To survive a 12(b)(6) motion to dismiss, the plaintiff must, in accordance with Rule 8, allege "enough facts to state a claim to relief that is plausible on its face." Bell Atl. Corp. v. Twombly, 550 U.S. 544, 570 (2007). "A claim has facial plausibility when the Plaintiff pleads factual content that allows the court to draw the reasonable inference that the defendant is liable for the misconduct alleged." Ashcroft v. Iqbal, 556 U.S. 662, 678 (2009). "The plausibility standard is not akin to a `probability requirement,' but it asks for more than a sheer possibility that a defendant has acted unlawfully." Id. (quoting Twombly, 550 U.S. at 556). "While a complaint attacked by a Rule 12(b)(6) motion to dismiss does not need detailed factual allegations, a Plaintiff's obligation to provide the `grounds' of his `entitlement to relief' requires more than labels and conclusions." Twombly, 550 U.S. at 555 (internal citations omitted). Thus, "bare assertions . . . amount[ing] to nothing more than a `formulaic recitation of the elements' . . . are not entitled to be assumed true." Iqbal, 556 U.S. at 681. "[T]o be entitled to the presumption of truth, allegations in a complaint . . . must contain sufficient allegations of underlying facts to give fair notice and to enable the opposing party to defend itself effectively." Starr v. Baca, 652 F.3d 1202, 1216 (9th Cir. 2011). In practice, "a complaint . . . must contain either direct or inferential allegations respecting all the material elements necessary to sustain recovery under some viable legal theory." Twombly, 550 U.S. at 562.

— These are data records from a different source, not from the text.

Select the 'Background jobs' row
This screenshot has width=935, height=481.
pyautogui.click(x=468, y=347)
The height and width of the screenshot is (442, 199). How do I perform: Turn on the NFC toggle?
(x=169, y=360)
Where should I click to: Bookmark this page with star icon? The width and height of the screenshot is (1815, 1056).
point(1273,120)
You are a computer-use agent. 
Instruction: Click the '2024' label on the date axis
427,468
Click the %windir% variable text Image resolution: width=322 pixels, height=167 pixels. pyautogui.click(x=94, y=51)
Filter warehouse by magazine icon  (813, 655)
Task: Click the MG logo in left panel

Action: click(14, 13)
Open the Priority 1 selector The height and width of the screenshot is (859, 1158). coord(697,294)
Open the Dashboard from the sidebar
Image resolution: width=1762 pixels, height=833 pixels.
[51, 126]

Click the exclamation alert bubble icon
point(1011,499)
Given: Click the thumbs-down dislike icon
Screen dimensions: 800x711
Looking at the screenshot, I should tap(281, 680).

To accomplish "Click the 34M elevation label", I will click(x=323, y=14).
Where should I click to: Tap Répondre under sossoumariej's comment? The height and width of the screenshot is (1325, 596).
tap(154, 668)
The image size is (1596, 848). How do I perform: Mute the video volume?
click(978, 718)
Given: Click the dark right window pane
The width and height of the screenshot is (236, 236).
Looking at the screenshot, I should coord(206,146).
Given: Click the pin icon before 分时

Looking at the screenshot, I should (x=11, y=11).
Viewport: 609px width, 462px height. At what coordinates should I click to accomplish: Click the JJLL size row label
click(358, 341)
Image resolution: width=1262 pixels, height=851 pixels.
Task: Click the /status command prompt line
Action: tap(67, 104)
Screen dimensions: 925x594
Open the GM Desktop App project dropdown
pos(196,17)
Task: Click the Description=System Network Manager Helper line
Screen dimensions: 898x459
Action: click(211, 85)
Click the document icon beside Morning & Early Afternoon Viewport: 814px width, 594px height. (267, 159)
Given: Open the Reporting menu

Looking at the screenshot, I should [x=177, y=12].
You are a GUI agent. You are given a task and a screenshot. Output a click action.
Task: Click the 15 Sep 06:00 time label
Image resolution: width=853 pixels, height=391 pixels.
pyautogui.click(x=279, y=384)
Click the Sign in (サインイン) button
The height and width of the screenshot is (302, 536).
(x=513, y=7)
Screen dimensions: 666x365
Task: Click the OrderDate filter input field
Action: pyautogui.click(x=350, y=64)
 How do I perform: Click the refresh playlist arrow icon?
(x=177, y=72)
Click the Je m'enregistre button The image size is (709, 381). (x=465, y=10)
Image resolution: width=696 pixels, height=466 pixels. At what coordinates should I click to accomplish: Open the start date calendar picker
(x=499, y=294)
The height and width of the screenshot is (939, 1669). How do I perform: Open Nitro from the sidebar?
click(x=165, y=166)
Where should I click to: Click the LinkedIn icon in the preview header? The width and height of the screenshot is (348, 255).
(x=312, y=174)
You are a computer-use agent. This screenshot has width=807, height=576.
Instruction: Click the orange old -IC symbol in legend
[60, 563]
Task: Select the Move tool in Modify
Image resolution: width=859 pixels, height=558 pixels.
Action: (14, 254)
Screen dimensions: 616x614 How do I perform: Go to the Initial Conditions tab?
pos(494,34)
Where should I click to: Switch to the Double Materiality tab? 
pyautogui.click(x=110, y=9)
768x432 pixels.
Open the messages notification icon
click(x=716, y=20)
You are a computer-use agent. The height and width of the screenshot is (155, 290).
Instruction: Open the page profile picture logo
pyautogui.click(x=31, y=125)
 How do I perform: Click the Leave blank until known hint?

"Under Rule 12(b)(1), a defendant may challenge the plaintiff's jurisdictional allegations in one of two ways." Leite v. Crane Co., 749 F.3d 1117, 1121 (9th Cir. 2014). In a "facial" attack, the challenger accepts as true the plaintiff's allegations but "asserts that the allegations contained in the complaint are insufficient on their face to invoke federal jurisdiction." Safe Air for Everyone v. Meyer, 373 F.3d 1035, 1039 (9th Cir. 2004). The court "resolves a facial attack as it would a motion to dismiss under Rule 12(b)(6)." Pride v. Correa, 719 F.3d 1130, 1133 (9th Cir. 2013). In a "factual" attack, the challenger "contests the truth of the plaintiff's factual allegations, usually by introducing evidence outside the pleadings." Leite, 749 F.3d at 1121. In such circumstances, a court may examine extrinsic evidence without converting the motion to one for summary judgment, and there is no presumption of the truthfulness of the plaintiff's allegations. Safe Air for Everyone, 373 F.3d at 1039. Moreover, the plaintiff "bears the burden of proving by a preponderance of the evidence that each of the requirements for subject-matter jurisdiction has been met." Leite, 749 F.3d at 1121.
Writ of Mandamus
District courts "have original jurisdiction of any action in the nature of mandamus to compel an officer or employee of the United States or agency thereof to perform a duty owed to plaintiff." 28 U.S.C. § 1361. "Mandamus is an extraordinary remedy and is available to compel a federal official to perform his duty only if: (1) the individual's claim is clear and certain; (2) the official's duty is nondiscretionary and ministerial, and so plainly prescribed as to be free from doubt, and (3) no other adequate remedy is available." Patel v. Reno, 134 F.3d 929, 931 (9th Cir. 1997). Even if these requirements are satisfied, the district court retains the discretion to deny mandamus relief. Johnson v. Reilly, 349 F.3d 1149, 1154 (9th Cir. 2003).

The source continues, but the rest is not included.